I am trying to produce Avro-encoded messages to Kafka using PySpark Structured Streaming. My schema is registered in the Confluent Schema Registry. However, I encounter an InvalidRecordException when the schema validation is turned on.
Code:
from pyspark.sql import SparkSession
from pyspark.sql.functions import struct, col
from pyspark.sql.avro.functions import to_avro
from pyspark.sql.types import StructType, StructField, StringType
# Create SparkSession
spark = SparkSession.builder
.appName("KafkaAvroSchemaProducer")
.getOrCreate()
# Define the schema for the DataFrame
schema = StructType([
StructField("name", StringType(), True)
])
# Define sample message
sample_message = {"name": "John"}
# Create DataFrame with the sample message
sample_df = spark.createDataFrame([sample_message], schema=schema)

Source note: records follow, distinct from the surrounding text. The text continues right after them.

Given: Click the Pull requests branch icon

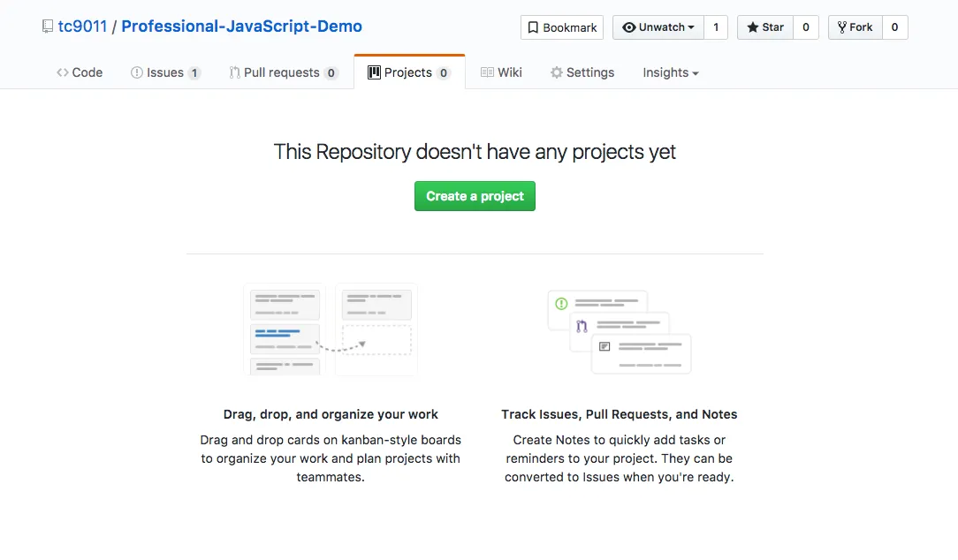Looking at the screenshot, I should click(x=234, y=72).
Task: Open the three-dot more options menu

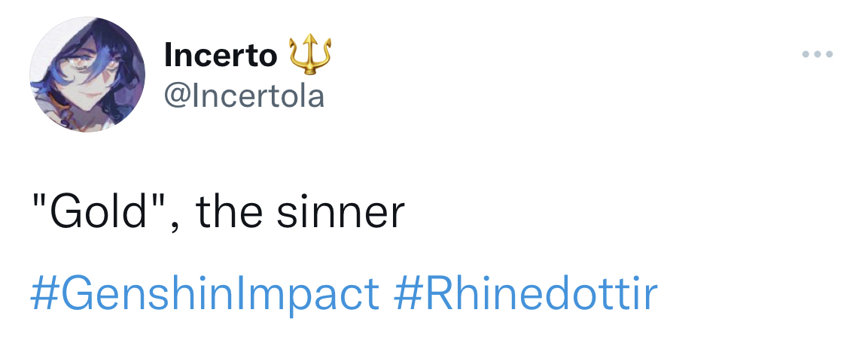Action: (818, 54)
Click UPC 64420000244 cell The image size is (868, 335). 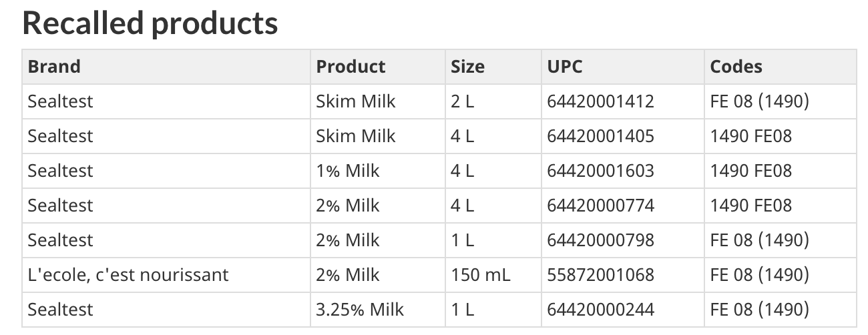pos(623,310)
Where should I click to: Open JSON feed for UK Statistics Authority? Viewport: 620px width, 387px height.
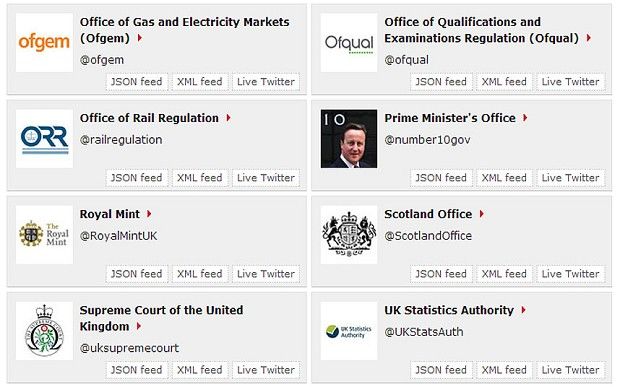(441, 370)
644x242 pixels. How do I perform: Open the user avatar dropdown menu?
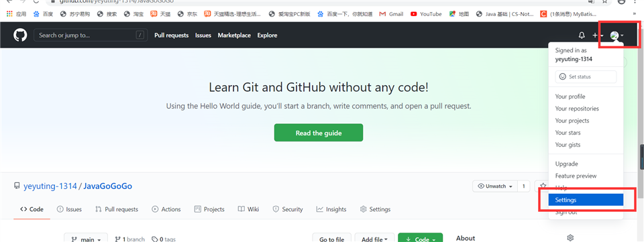point(616,36)
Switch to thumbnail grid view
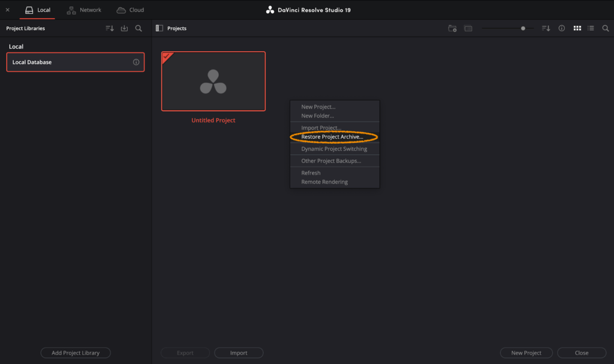The image size is (614, 364). click(577, 28)
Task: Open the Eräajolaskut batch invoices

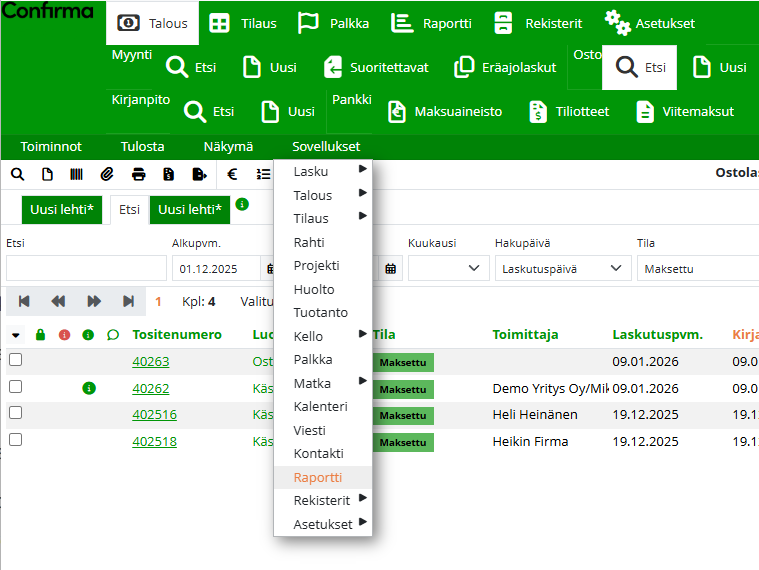Action: click(x=505, y=67)
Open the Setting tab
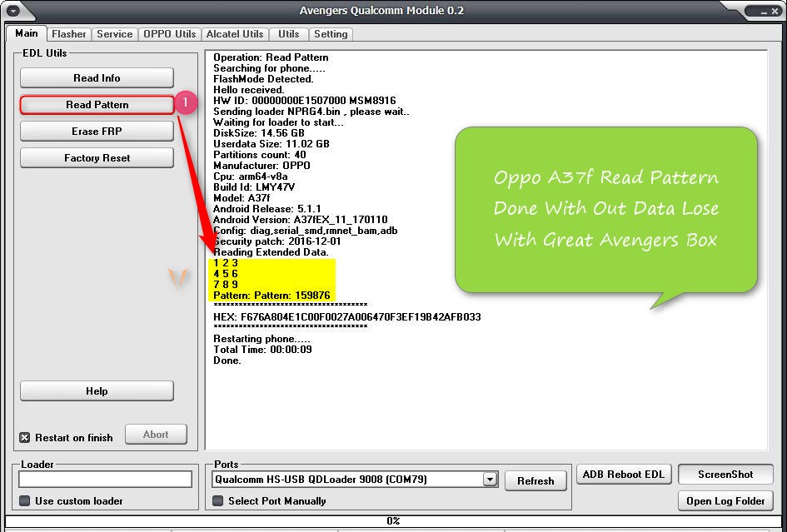The image size is (787, 532). pos(331,34)
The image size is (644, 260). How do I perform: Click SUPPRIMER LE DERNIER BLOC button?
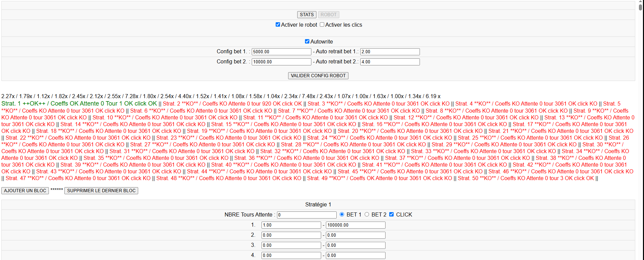coord(101,191)
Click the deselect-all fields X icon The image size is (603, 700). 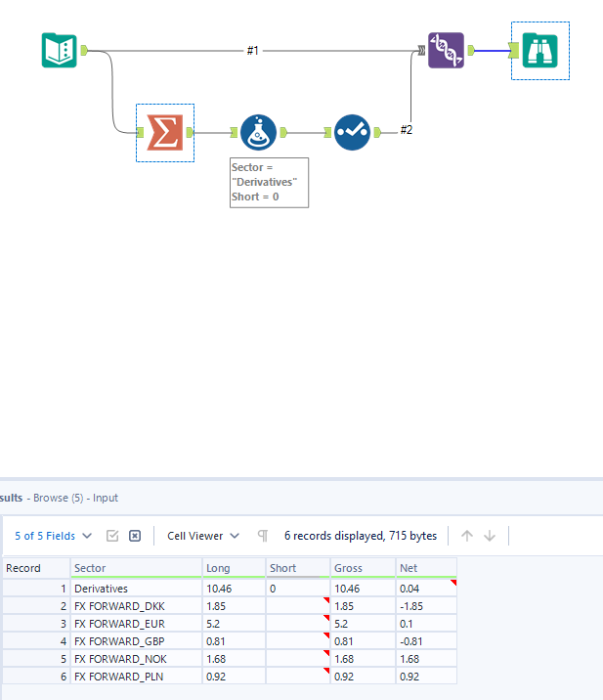coord(135,536)
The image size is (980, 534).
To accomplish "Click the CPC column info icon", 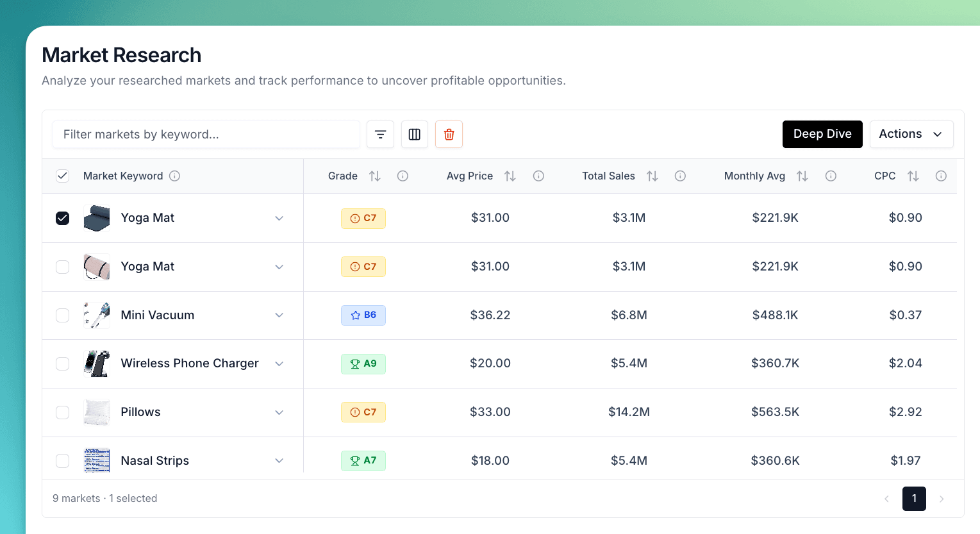I will pyautogui.click(x=941, y=176).
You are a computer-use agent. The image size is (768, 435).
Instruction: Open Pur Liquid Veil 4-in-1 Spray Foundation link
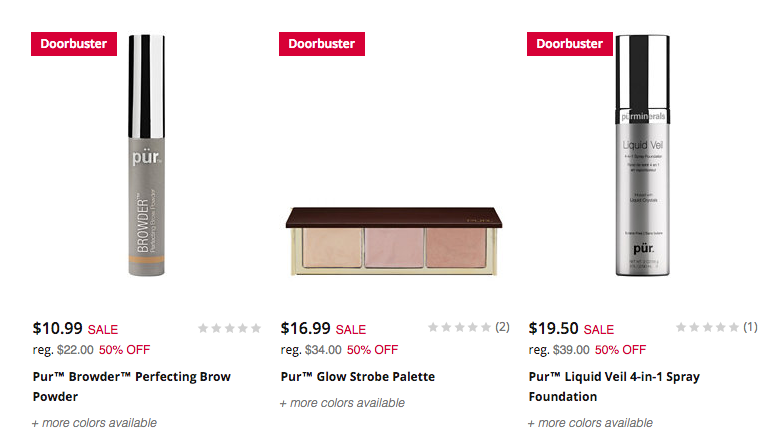point(614,387)
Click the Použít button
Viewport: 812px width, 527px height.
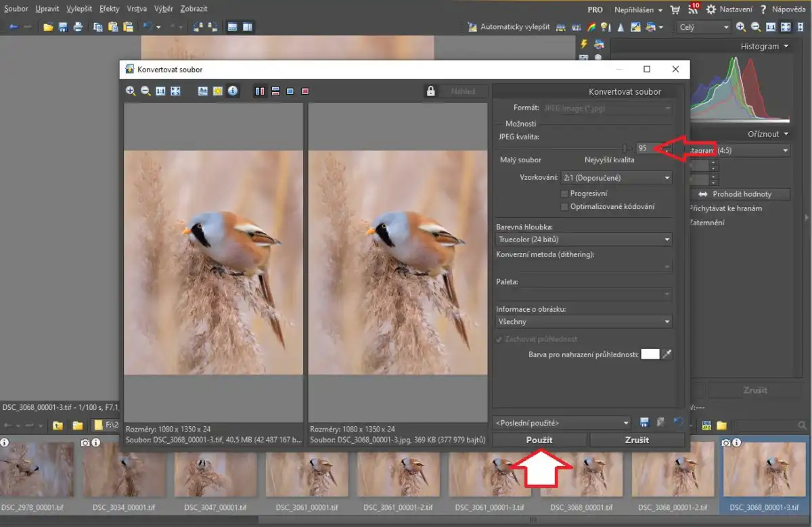point(539,440)
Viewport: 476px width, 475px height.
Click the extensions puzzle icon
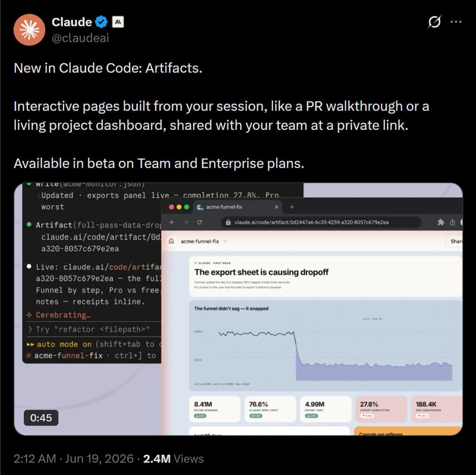coord(441,223)
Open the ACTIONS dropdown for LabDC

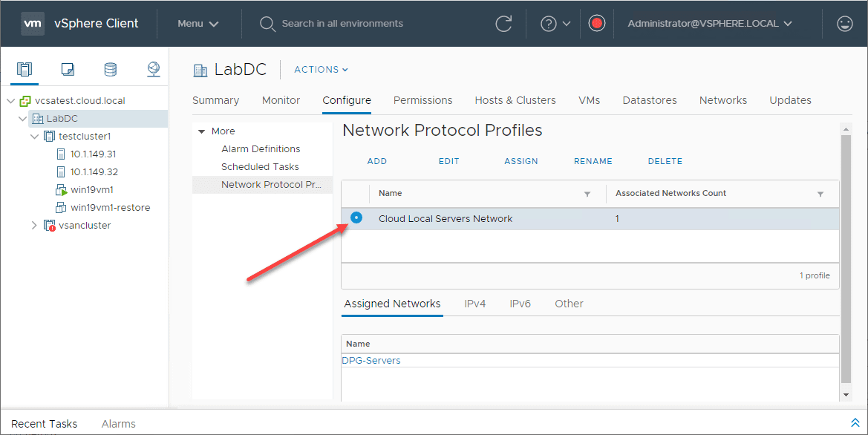pyautogui.click(x=320, y=69)
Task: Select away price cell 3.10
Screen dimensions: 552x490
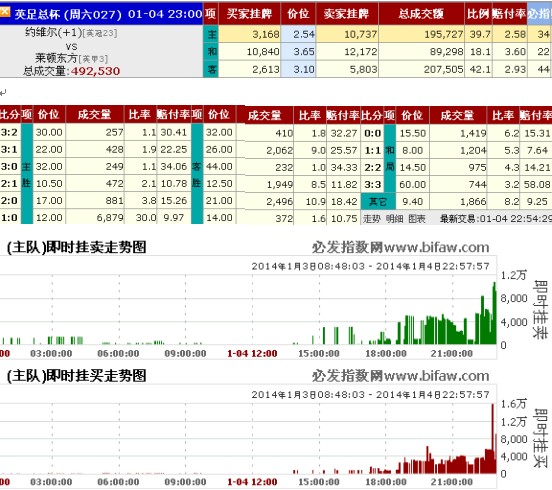Action: coord(303,69)
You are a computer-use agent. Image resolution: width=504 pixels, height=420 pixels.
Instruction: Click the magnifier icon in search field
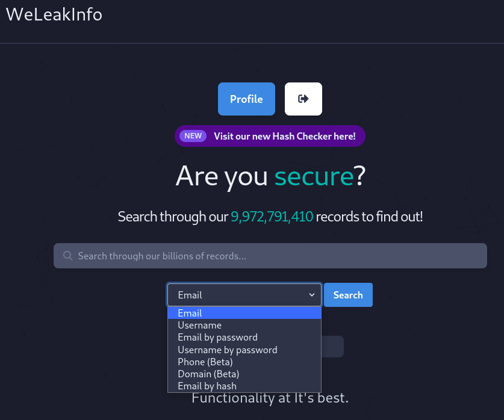point(68,256)
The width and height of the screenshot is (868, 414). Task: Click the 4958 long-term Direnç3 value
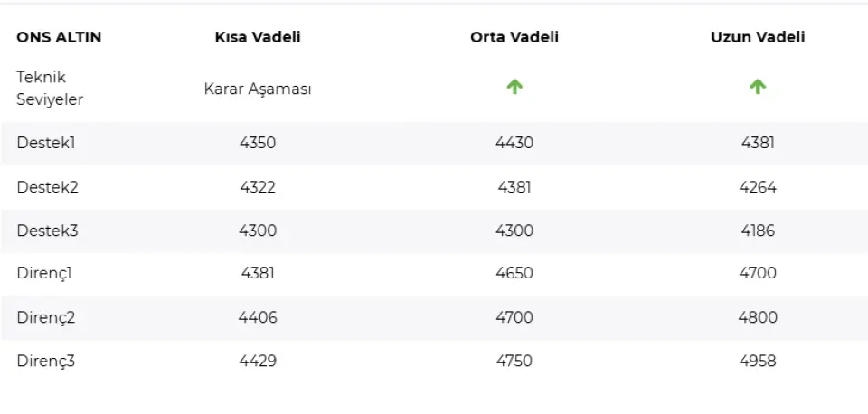[x=758, y=361]
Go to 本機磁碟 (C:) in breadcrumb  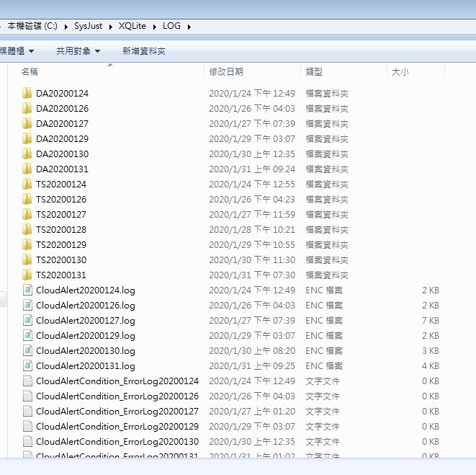tap(32, 27)
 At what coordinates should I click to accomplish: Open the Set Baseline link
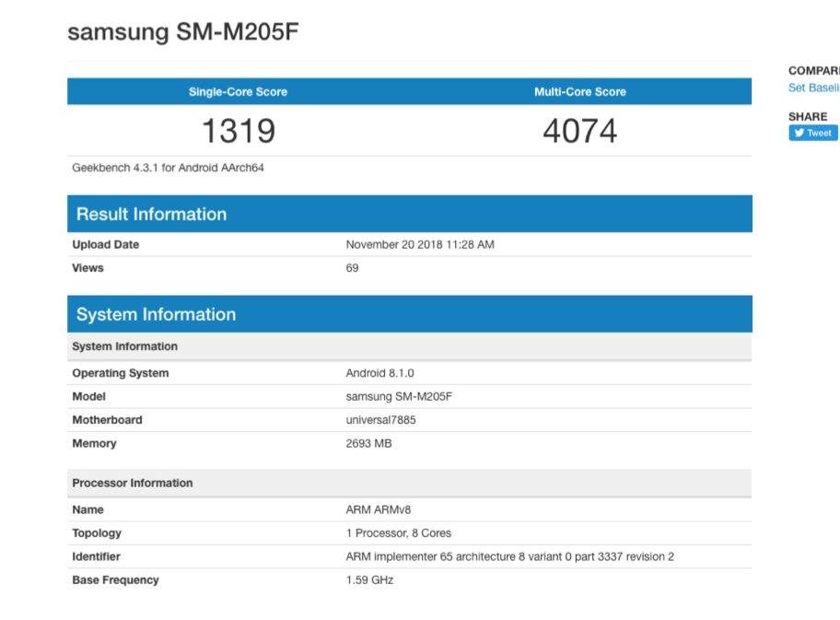coord(813,88)
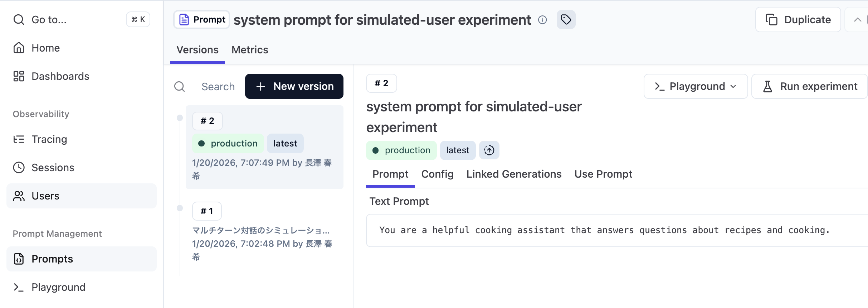Open the Users page in sidebar
Image resolution: width=868 pixels, height=308 pixels.
tap(45, 196)
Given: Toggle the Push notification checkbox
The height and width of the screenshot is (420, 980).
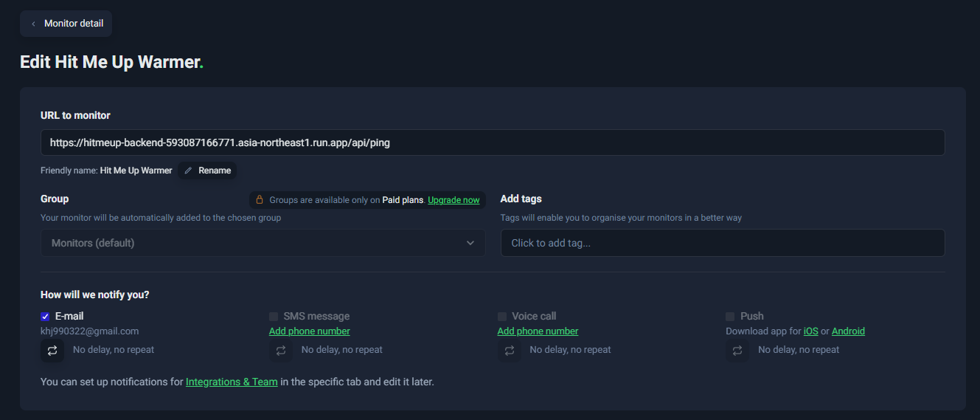Looking at the screenshot, I should click(x=730, y=317).
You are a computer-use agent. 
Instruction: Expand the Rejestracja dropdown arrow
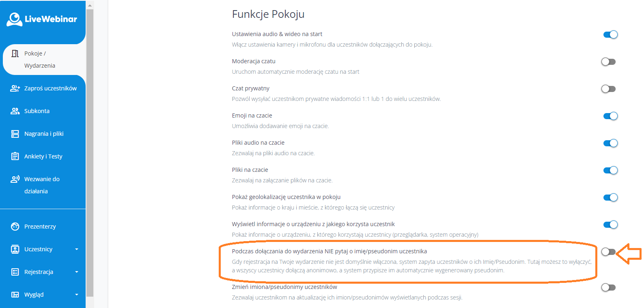coord(77,272)
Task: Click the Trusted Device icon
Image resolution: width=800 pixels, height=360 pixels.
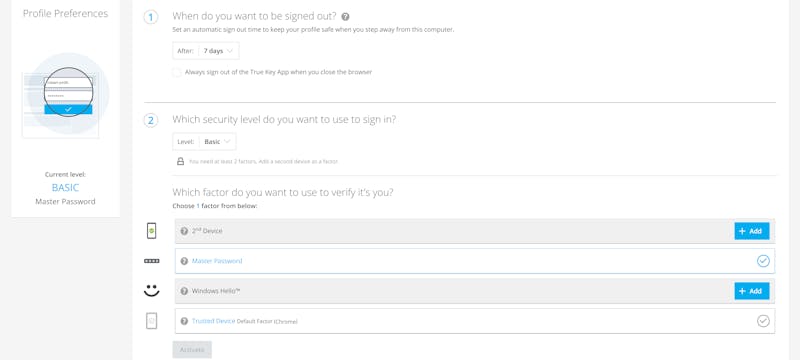Action: pyautogui.click(x=152, y=321)
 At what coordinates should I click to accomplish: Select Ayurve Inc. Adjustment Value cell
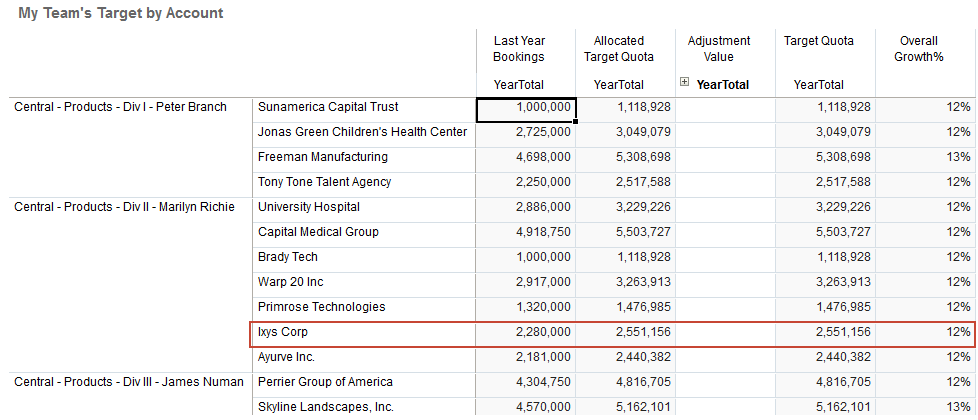tap(725, 357)
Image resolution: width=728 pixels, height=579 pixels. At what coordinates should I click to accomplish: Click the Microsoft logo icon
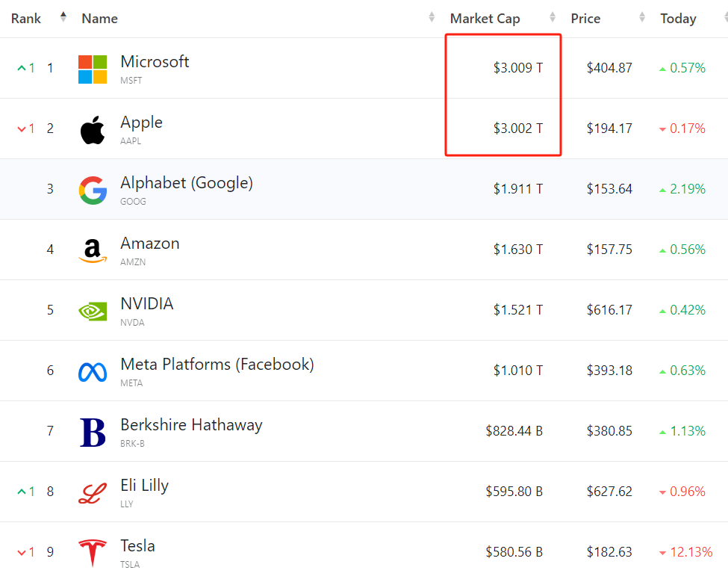pos(93,69)

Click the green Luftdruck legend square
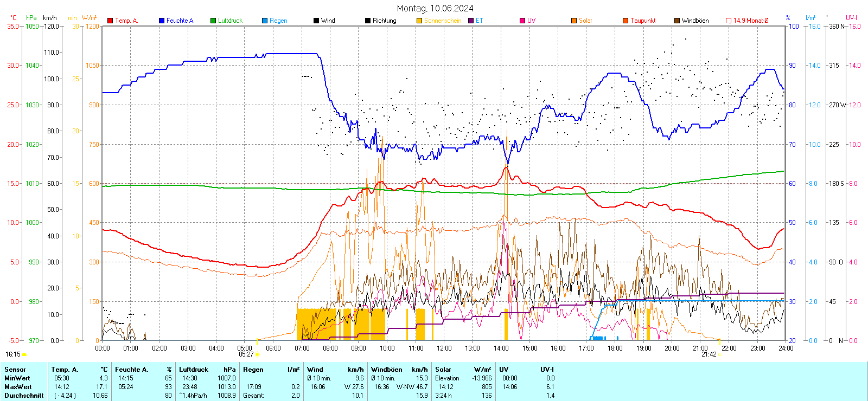coord(213,21)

# Convert DataFrame to Avro format
avro_df = sample_df.select(
to_avro(struct("*")).alias("value") # Convert to Avro format
).selectExpr("CAST(NULL AS STRING) AS key", "value")
# Kafka producer configuration
producer_config = {
'kafka.bootstrap.servers': 'your_kafka_broker:9092',
'topic': 'sample_topic',
'schema.registry.url': 'http://your_schema_registry:8081'
}
# Write DataFrame to Kafka in Avro format
avro_df.write
.format("kafka")
.option("kafka.bootstrap.servers", producer_config['kafka.bootstrap.servers'])
.option("topic", producer_config['topic'])
.option("key.serializer", "org.apache.kafka.common.serialization.StringSerializer")
.option("value.serializer", "io.confluent.kafka.serializers.KafkaAvroSerializer")
.option("schema.registry.url", producer_config['schema.registry.url'])
.save()
# Stop the Spark session
spark.stop()
Schema from Schema Registry:
{
"type": "record",
"name": "User",
"fields": [
{"name": "name", "type": "string"}
]
}
Exception:
InvalidRecordException: The record is rejected by the record interceptor
Is there something wrong with how I’m serializing the data to Avro format using to_avro? Is there any additional configuration needed for schema validation to pass?